### Exercise aim
Tally the lines of the entries in which the string "element" occurs, and say only how many.

### Records to use

*** Block opens ***

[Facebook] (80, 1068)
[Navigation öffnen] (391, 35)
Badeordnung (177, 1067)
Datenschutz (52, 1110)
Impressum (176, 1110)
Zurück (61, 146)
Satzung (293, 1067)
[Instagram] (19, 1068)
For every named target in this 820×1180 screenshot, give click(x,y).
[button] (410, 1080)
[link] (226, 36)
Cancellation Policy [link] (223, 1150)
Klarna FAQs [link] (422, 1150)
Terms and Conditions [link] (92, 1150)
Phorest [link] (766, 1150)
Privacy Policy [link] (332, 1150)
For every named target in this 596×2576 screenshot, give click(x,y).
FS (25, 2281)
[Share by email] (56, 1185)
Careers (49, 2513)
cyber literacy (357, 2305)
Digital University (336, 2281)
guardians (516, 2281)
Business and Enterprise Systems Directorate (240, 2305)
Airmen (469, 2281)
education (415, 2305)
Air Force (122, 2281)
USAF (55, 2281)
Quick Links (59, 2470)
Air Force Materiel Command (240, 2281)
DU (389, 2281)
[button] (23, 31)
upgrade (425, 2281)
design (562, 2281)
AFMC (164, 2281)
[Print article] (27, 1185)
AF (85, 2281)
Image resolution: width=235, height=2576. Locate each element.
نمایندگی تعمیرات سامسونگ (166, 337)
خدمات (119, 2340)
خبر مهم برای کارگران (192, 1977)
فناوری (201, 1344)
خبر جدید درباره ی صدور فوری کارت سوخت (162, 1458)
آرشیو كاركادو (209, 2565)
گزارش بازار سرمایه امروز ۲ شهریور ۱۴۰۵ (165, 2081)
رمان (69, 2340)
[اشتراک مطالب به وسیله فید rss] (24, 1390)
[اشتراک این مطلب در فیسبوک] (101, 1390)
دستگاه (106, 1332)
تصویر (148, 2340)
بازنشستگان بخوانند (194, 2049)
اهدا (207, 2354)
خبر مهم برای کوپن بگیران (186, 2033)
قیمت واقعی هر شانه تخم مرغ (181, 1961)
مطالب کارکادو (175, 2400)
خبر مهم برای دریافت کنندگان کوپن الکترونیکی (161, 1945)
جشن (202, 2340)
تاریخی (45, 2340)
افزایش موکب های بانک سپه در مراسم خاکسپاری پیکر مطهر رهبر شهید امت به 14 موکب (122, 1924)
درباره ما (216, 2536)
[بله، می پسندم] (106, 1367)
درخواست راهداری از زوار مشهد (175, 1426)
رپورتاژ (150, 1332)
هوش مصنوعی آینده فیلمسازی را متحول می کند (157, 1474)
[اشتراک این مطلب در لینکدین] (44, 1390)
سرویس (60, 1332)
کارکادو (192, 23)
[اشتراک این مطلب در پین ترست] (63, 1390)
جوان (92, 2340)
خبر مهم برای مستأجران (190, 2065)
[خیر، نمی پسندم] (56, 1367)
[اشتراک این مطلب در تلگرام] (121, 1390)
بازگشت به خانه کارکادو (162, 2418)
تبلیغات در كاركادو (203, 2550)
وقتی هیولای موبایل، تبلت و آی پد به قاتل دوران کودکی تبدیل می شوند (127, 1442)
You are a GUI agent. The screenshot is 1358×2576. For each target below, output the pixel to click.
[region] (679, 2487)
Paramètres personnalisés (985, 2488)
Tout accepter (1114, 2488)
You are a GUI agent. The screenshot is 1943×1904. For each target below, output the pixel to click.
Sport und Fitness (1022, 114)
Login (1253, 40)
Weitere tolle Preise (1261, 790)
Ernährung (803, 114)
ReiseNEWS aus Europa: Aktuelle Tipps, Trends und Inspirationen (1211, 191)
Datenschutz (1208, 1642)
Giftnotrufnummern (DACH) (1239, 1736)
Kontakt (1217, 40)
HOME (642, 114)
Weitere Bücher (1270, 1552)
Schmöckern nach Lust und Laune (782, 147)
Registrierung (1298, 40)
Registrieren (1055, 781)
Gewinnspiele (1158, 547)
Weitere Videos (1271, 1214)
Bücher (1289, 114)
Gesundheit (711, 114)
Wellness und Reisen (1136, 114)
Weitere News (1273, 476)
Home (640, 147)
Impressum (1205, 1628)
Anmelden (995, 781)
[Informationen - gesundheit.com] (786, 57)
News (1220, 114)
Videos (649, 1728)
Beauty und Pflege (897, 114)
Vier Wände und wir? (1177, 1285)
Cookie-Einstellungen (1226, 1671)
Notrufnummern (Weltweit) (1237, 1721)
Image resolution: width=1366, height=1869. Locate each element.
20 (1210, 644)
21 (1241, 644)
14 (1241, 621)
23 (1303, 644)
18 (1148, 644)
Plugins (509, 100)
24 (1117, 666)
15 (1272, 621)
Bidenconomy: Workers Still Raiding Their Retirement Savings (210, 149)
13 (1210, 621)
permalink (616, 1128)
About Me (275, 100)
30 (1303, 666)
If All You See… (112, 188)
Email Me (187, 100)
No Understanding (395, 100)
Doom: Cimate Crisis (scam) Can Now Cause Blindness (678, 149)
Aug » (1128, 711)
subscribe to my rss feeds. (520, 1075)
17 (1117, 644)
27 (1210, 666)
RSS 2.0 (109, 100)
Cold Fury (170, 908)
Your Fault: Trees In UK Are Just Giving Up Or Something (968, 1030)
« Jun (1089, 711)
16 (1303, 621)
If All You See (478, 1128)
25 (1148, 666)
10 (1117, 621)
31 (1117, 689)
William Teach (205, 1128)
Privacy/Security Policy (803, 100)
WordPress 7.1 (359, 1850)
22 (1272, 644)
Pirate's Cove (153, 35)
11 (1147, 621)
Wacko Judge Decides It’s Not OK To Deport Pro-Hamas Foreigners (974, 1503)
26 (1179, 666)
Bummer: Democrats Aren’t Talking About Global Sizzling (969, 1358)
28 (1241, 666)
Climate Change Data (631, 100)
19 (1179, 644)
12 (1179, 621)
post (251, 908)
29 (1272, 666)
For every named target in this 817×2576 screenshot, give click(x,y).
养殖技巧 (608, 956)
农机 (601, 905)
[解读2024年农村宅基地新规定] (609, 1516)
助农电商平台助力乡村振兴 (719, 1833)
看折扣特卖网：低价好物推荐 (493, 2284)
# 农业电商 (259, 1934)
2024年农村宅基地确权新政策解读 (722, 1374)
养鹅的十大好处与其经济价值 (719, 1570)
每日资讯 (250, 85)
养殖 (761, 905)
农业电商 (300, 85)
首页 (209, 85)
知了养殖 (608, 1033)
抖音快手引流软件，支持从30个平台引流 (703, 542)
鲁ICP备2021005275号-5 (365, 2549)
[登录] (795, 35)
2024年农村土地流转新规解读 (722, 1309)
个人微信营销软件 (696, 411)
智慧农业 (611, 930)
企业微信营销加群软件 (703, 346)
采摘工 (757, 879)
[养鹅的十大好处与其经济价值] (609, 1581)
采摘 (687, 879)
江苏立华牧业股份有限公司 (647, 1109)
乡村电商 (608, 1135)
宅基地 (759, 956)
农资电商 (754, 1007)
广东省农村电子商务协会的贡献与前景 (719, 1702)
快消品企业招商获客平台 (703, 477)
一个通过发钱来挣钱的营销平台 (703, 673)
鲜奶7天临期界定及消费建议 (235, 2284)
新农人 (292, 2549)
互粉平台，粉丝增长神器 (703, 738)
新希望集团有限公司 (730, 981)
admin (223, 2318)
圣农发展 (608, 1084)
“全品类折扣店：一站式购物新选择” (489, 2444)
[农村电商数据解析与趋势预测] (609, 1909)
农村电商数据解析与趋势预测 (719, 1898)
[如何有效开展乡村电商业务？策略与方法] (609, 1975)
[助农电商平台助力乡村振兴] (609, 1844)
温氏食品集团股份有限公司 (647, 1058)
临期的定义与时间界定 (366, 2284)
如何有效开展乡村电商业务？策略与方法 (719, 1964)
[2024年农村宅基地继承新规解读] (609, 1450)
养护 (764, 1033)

*** Block closes ***

### Result for this task
2